What are you waiting for again??? Why didn't you just get your car while you were there???


----------



## VRTT12 (Aug 3, 2008)

*Re: FV-QR (Morio)*

my parents are paying a couple things off to make their credit better for when they co-sign since i dont have any credit built up, but i put a deposit on it so they can call it sold, so im just waiting for them!


_Modified by VRTT12 at 3:01 PM 2-21-2010_


----------



## Morio (Feb 16, 1999)

*Re: FV-QR (VRTT12)*


_Quote, originally posted by *VRTT12* »_my parents are paying a couple things off to make their credit better for when they co-sign since i dont have any credit built up, but i put a deposit on it so they can call it sold, so im just waiting for them!

_Modified by VRTT12 at 3:01 PM 2-21-2010_

sorry I didn't understand... http://****************.com/smile/emthup.gif







good luck!!!


----------



## alf_ftw (Jan 2, 2007)

_Quote, originally posted by *VRTT12* »_my parents are paying a couple things off to make their credit better for when they co-sign since i dont have any credit built up, but i put a deposit on it so they can call it sold, so im just waiting for them!

_Modified by VRTT12 at 3:01 PM 2-21-2010_


wait wat? them paying things off isnt gonna make a difference in a couple of days at all bro. itll take 2-3 months for the actual paying something off to hit their credit in a potentially positive way. 
i honestly think youre BSing. and while you do that ill be finishing up with my setup on my mk6 which i ALREADY have lol.


----------



## f_399 (May 8, 2006)

*Re: (alf_ftw)*


_Quote, originally posted by *alf_ftw* »_
i honestly think youre BSing. and while you do that ill be finishing up with my setup on my mk6 which i ALREADY have lol.

show them how its done, alf!


----------



## VRTT12 (Aug 3, 2008)

*Re: (f_399)*

think what you would like bro i dont bull**** thats what my parents told me so thats what im waiting for


----------



## passat_98 (Mar 31, 2007)

*Re: (VRTT12)*

Well "Bro" your parents don't know how credit works then. Good luck.







Alf, I'll be there 100% of the time to help/do it for you


----------



## Morio (Feb 16, 1999)

*Re: (passat_98)*


_Quote, originally posted by *passat_98* »_ Alf, I'll be there 100% of the time to help/do it for you









You are welcome to come to Austin Area and help me with mine


----------



## alf_ftw (Jan 2, 2007)

*Re: (passat_98)*


_Quote, originally posted by *passat_98* »_Well "Bro" your parents don't know how credit works then.
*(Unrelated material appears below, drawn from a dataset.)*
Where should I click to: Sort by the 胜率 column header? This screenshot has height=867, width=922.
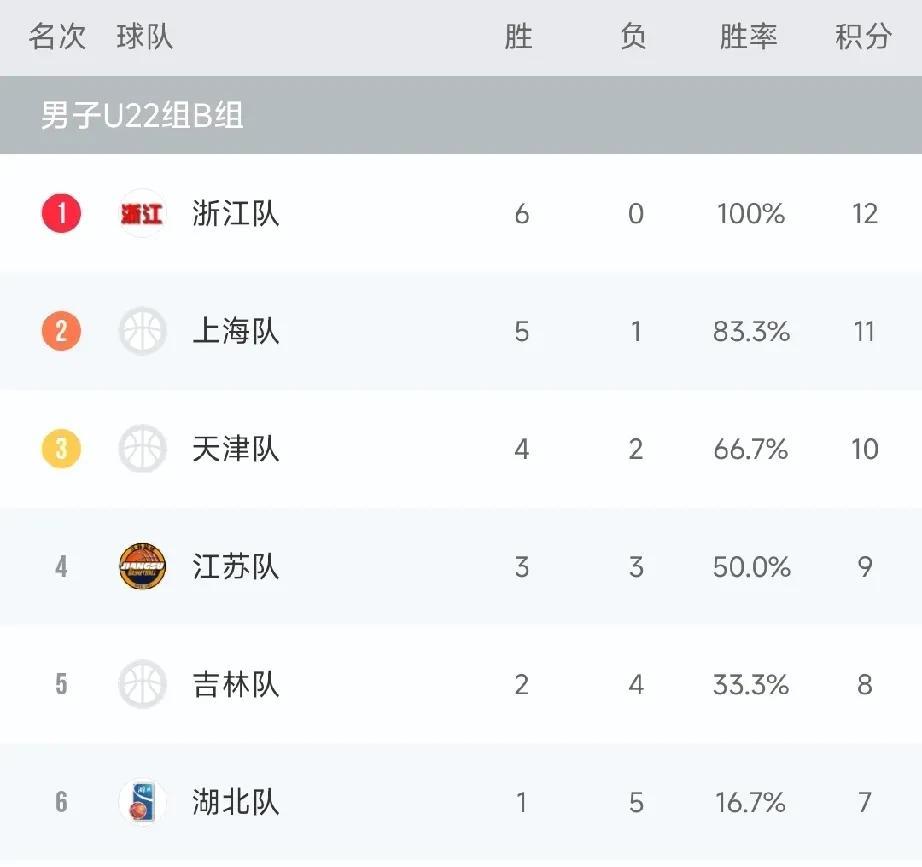748,36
Good luck.







Alf, I'll be there 100% of the time to help/do it for you








i knowwww arent i soooo lucky.


----------



## VRTT12 (Aug 3, 2008)

*Re: (alf_ftw)*

dont say anything about my parents you dont even know me man, no wonder i hate posting on this forum people are all dick heads and think they can just critisize people about things and whether stuff is true when it is a freaking internet forum and you dont even know what you are talking about...and to the guy who thought i was bragging bc i said i didnt have a bidget and the others that thought so go for it and think that its about time i say what i have to think about this site from sitting and watching all the time, dont get me wrong there are some cool people on here but then there are people that just hate on everyone and what people do and alf you go right ahead and do your air ride first it doesnt bother me but dont say stuff about me BSing about getting the car bc if i truly wanted too i would write a check out for the car but i want to start building credit for the future and help it out by paying it off in a couple months and if you want me to brag i can bc i am positive i make more money than a hell of a lot of people on here at the age of 18 and if you dont believe me ask how i would be glad to tell you if you would like. but thats all i have to say, so go ahead alf do it before me forget this thread i just wanted to keep everyone interested and thought it was exciting being one of the first if not the first.


----------



## dorbritz (Mar 9, 2007)

*Re: (VRTT12)*

I think it's more about you building Hype when you don't have THE car yet. 
I find it best to post results and not words.


----------



## VRTT12 (Aug 3, 2008)

*Re: (dorbritz)*

understandable but im in the process of getting the air ride stuff now so it should be soon


----------



## alf_ftw (Jan 2, 2007)

*Re: (VRTT12)*

So why didn't you take a pic of you car in the showroom with the sold sign?


----------



## 2.0fsiwagon (Nov 27, 2007)

Bags are no cheap ordeal if you are doing them right...
however you do have to have a vehicle to put them on...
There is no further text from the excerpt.